South China Morning Post
Enrico Benni, Alex Peng, and Art Hu
January 19, 2009
In its bid to shift the economy from manufacturing to services, China has in recent years tried to position itself as a destination for offshoring and outsourcing.
The global market for such services is expected to exceed US$160 billion by 2012, up from US$60 billion in 2007. Yet today, China still holds less than 10 percent of this market. Subscale companies, shortages of project managers, and the lack of an outsourcing culture among domestic firms are just a few of the barriers holding back the sector.
Recent McKinsey research shows that attractive opportunities await domestic and global service providers that can figure out how to address these challenges.
To be sure, China's IT services sector has made progress. Our survey of 75 Chinese software and IT services firms shows that while the industry is still relatively fragmented, individual firms are getting bigger. The number of companies with more than 1,000 full-time employees rose from 8 percent in 2005 to 38 percent last year.
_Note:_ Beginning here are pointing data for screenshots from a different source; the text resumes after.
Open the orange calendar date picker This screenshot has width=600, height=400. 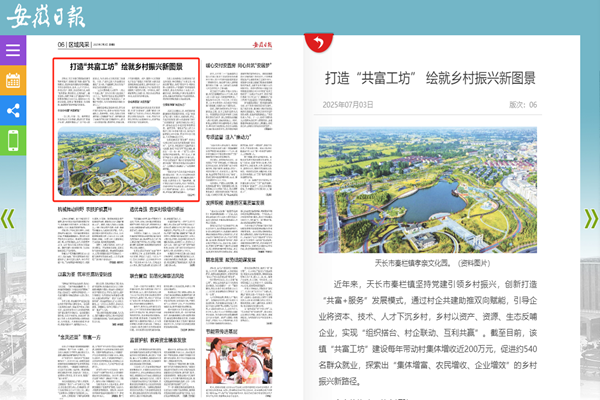(x=13, y=81)
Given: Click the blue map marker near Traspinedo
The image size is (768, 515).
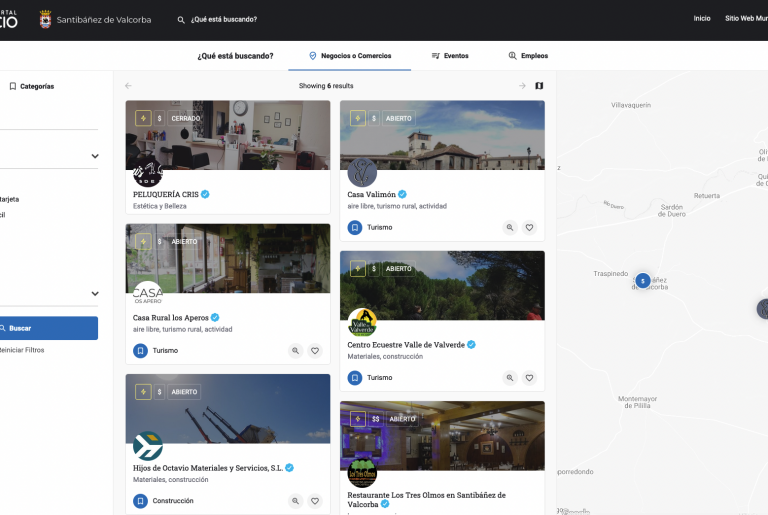Looking at the screenshot, I should point(643,281).
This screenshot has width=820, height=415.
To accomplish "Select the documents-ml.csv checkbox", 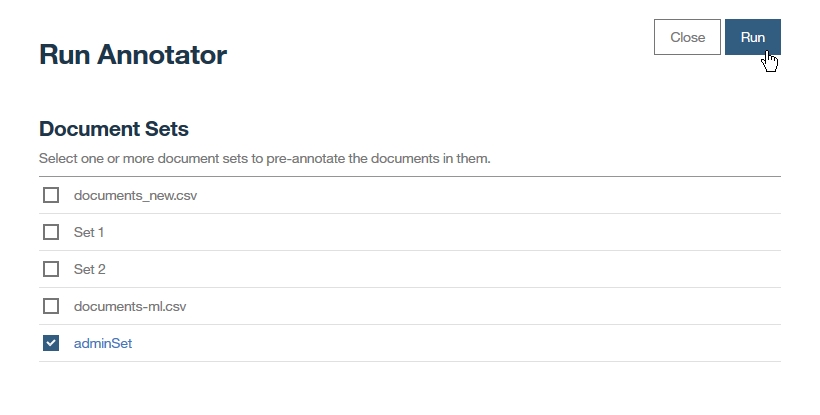I will click(51, 306).
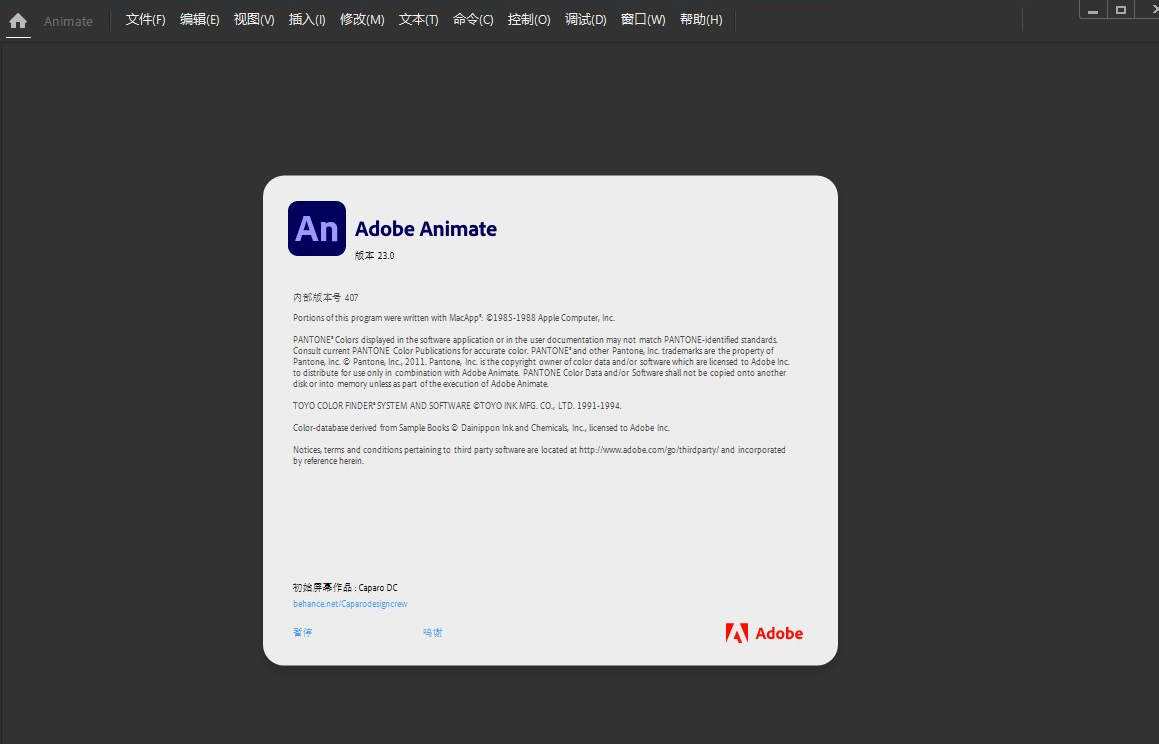Open behance.net/Caparodesigncrew link
The height and width of the screenshot is (744, 1159).
pos(350,604)
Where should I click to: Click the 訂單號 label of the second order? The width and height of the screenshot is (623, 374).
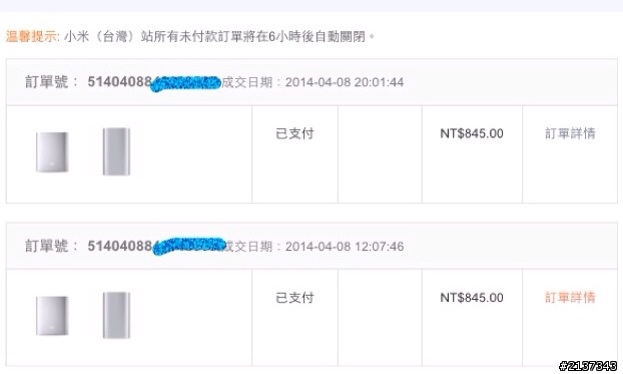pyautogui.click(x=46, y=246)
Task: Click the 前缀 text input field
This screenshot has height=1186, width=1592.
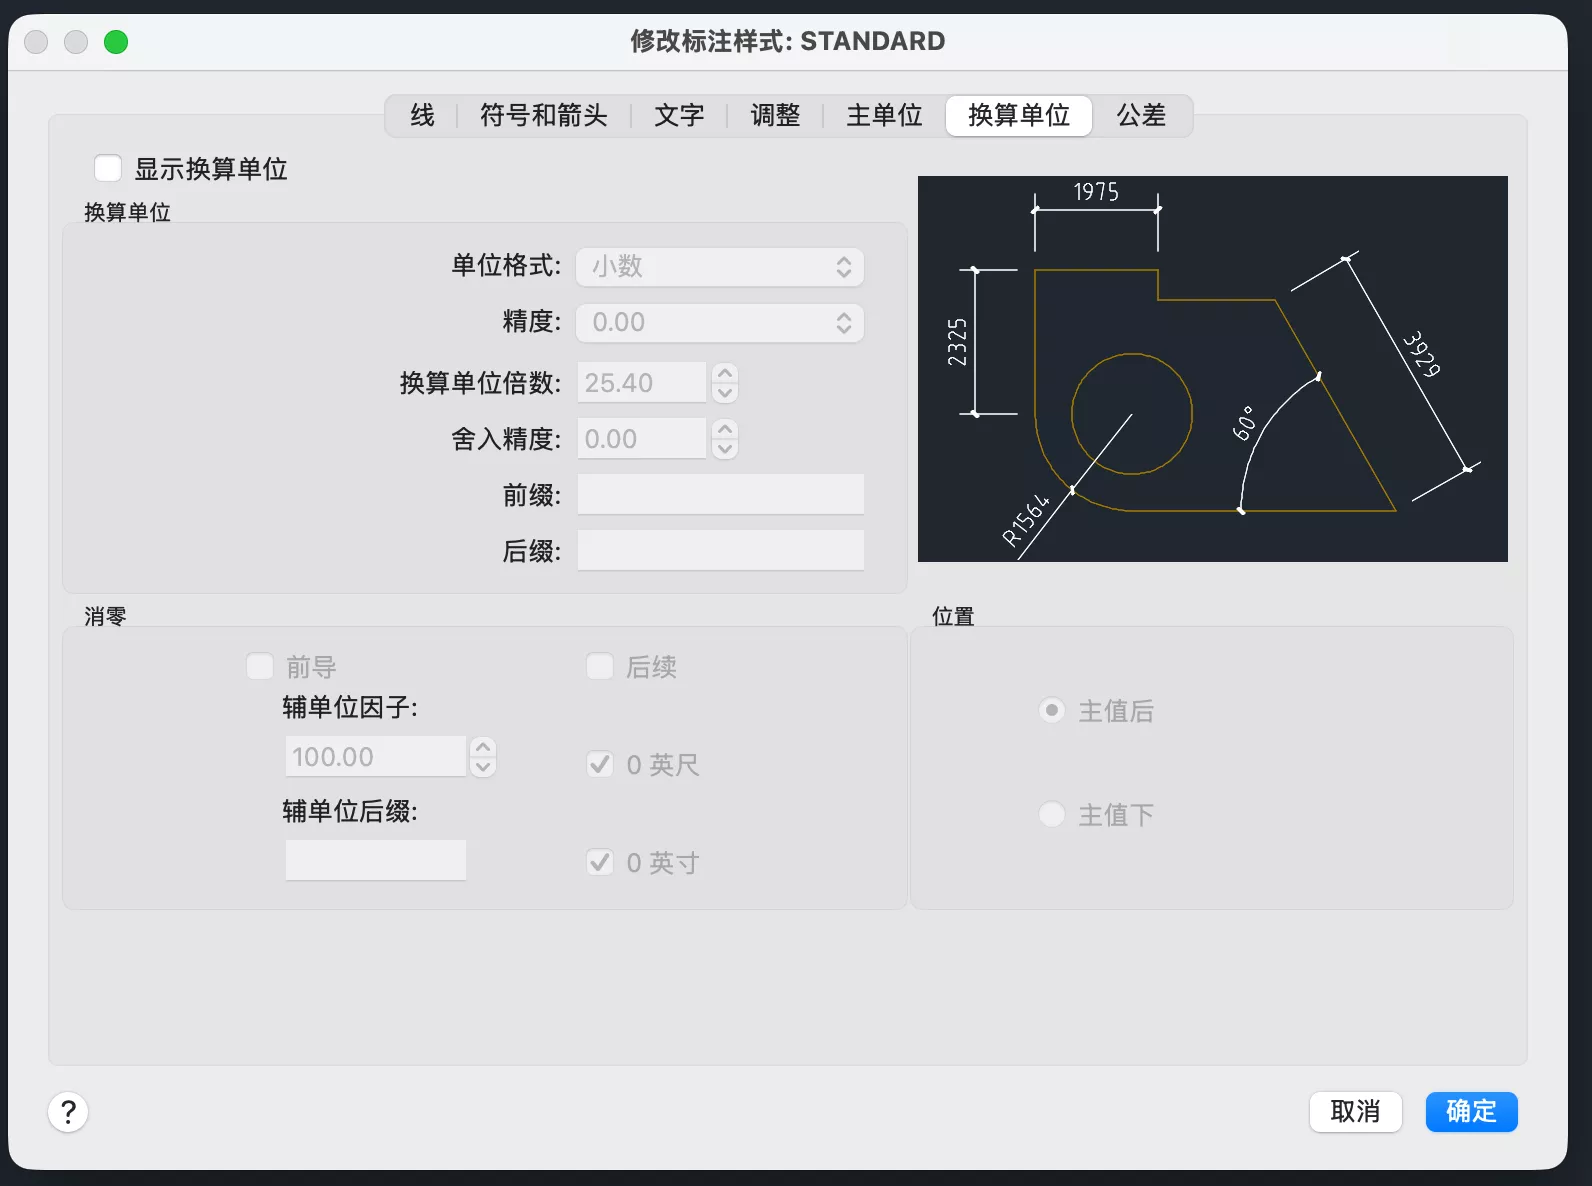Action: click(x=720, y=495)
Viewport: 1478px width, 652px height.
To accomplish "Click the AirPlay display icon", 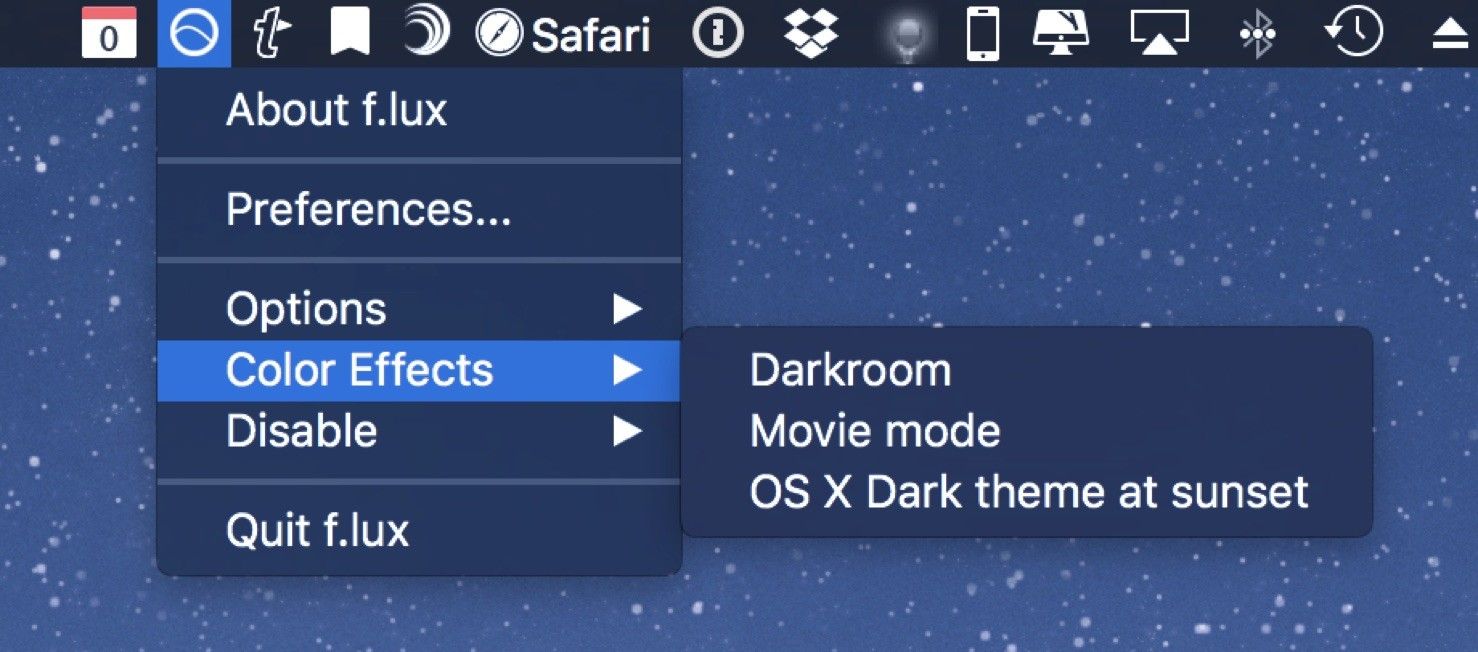I will point(1159,34).
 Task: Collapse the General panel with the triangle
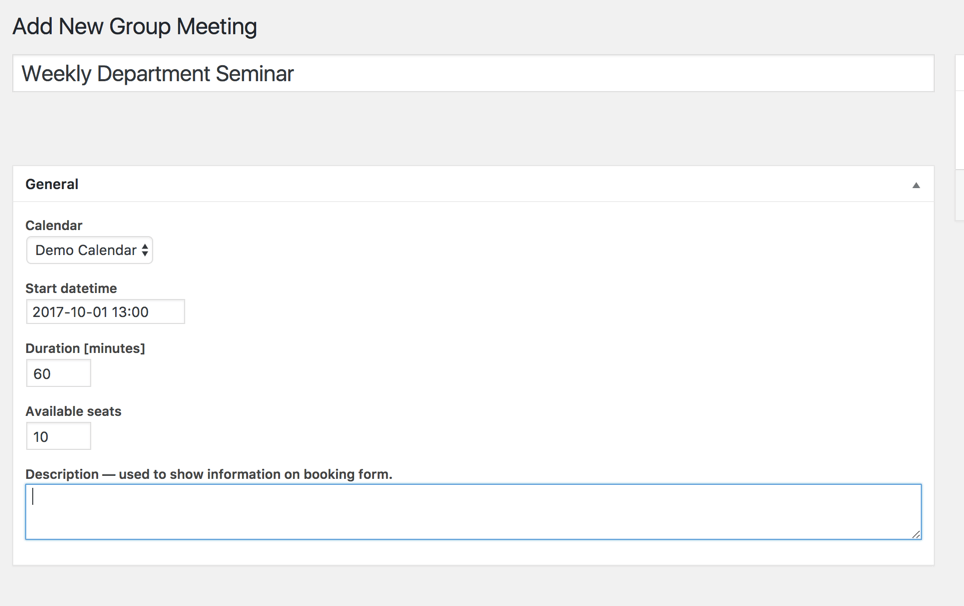coord(915,185)
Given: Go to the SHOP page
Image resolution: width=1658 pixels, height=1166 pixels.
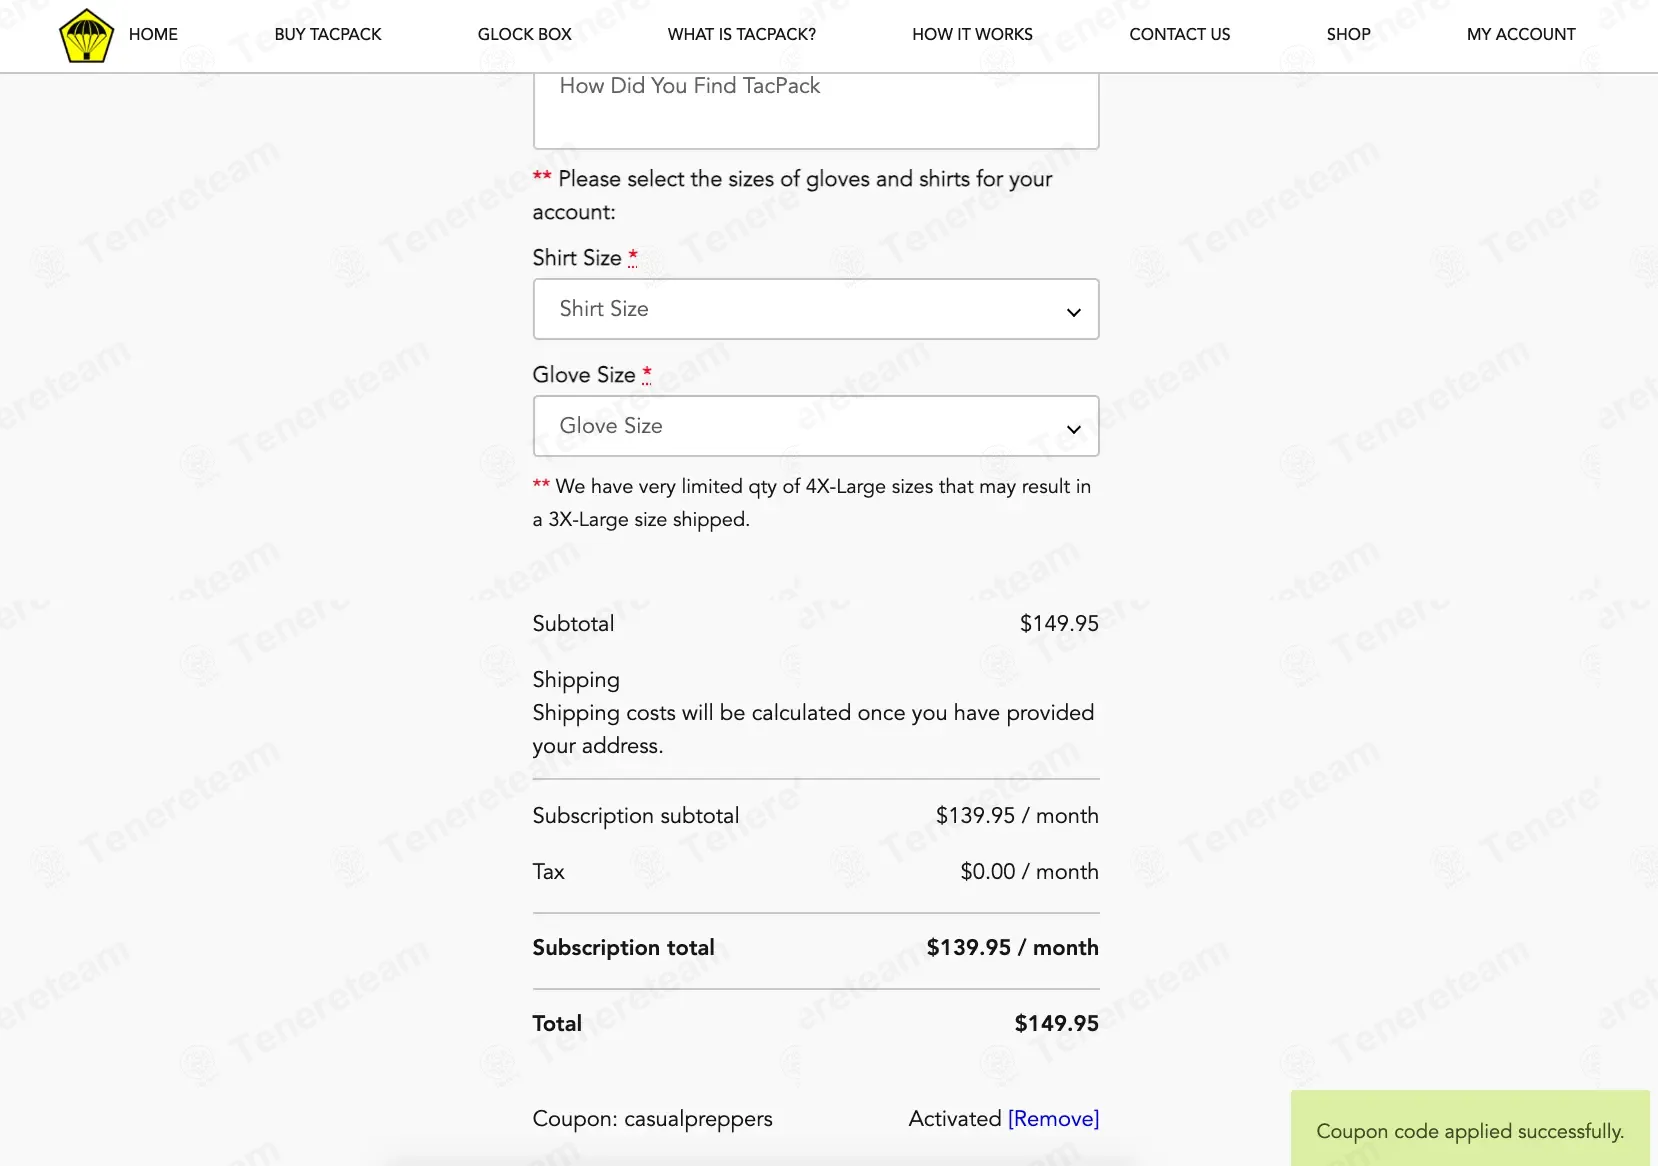Looking at the screenshot, I should tap(1348, 34).
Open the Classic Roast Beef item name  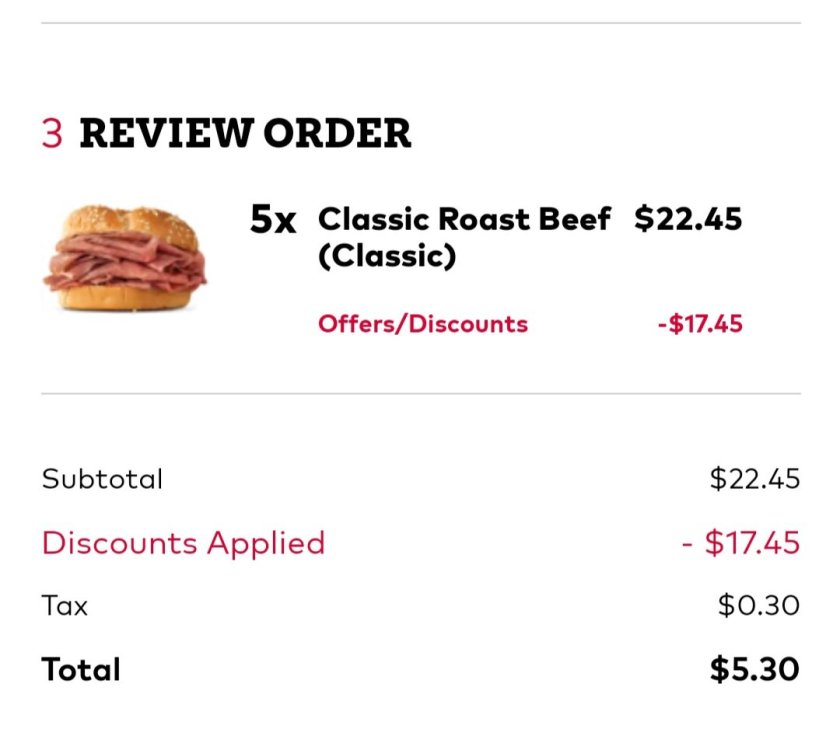point(464,219)
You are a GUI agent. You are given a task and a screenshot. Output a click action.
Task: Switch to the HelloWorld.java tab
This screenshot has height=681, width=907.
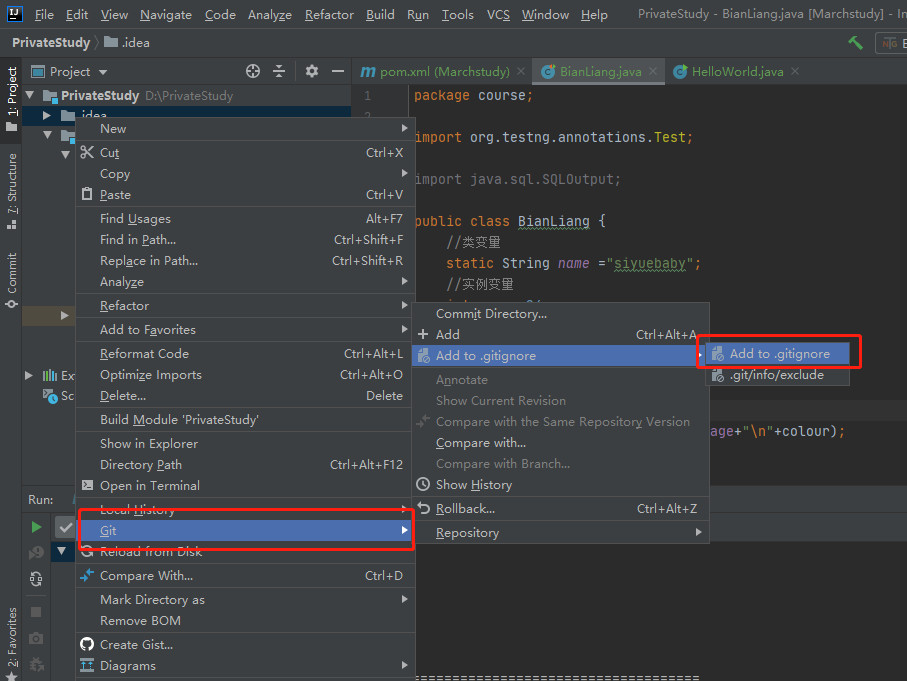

And, rather than compete head-to-head with India, China has managed to carve out a niche in the industry. With its 2 million Korean and Japanese speakers, China is a leading destination for "near-shoring" of services to Japanese and South Korean companies.
Our research highlights some issues that Chinese firms face. For one, China's IT services firms still come up short when looking for qualified managers to run their offshoring and outsourcing businesses. This problem is particularly acute for companies seeking to expand overseas. Indeed, 48 percent of the companies we surveyed said talent was their key barrier to global expansion.
Chinese firms' hesitancy to embrace outsourcing is constraining one of the key sources of demand for IT services firms. Half the companies we surveyed cited reluctance by their Chinese customers to outsource critical business support functions as the top reason why their customers did not outsource more.
China's image as the "factory of the world" has proved very hard to shake. IT decision makers at multinational firms believe the country is still better suited as a manufacturing center than as a destination to outsource important business processes. Multinational customers continue to be concerned about, among other things, the perceived lack of protection of intellectual property in China.
Thus, despite double-digit growth, the mainland's top service providers still cannot keep pace with Indian providers. Over the past five years, the country's top four offshoring providers grew 15 to 20 percent. By contrast, Indian providers grew 30 to 40 percent.
So what can Chinese firms do? Domestic service providers need to get bigger and better. Snapping up and consolidating subscale firms is one way to do this.
Stepping out of China to look for global deals is another option. The economic crisis has pummeled the valuations of service providers in developed markets such as the United States, creating a window for cash-rich Chinese companies to acquire assets and expertise. Some Chinese firms are already hunting for deals.
Chinese firms also need talent. The economic crisis is shaking up less resilient players, putting a pool of experienced professionals on the market. And while bringing in talent through acquisition is one option, Chinese firms can also consider building up their overseas business organically by directly recruiting top-flight talent.
Entering into joint ventures with global IT service providers is another way to bring in skills. Chinese players can trade their deep understanding of the local market and access to Chinese companies for the skills and global reach of multinational providers.
Finally, by helping well-funded government and state-owned enterprises to modernize their IT, whether through installing more computers on the desks of public servants or implementing "e-government" solutions, China's IT services firms can tap an enormous source of demand.
By stepping up to the challenges they face today, China's offshoring and outsourcing firms will be more likely to succeed tomorrow.
Enrico Benni is a partner and head of McKinsey's Business Technology Practice in Greater China; Alex Peng is a partner in Beijing, where Art Hu is an associate principal.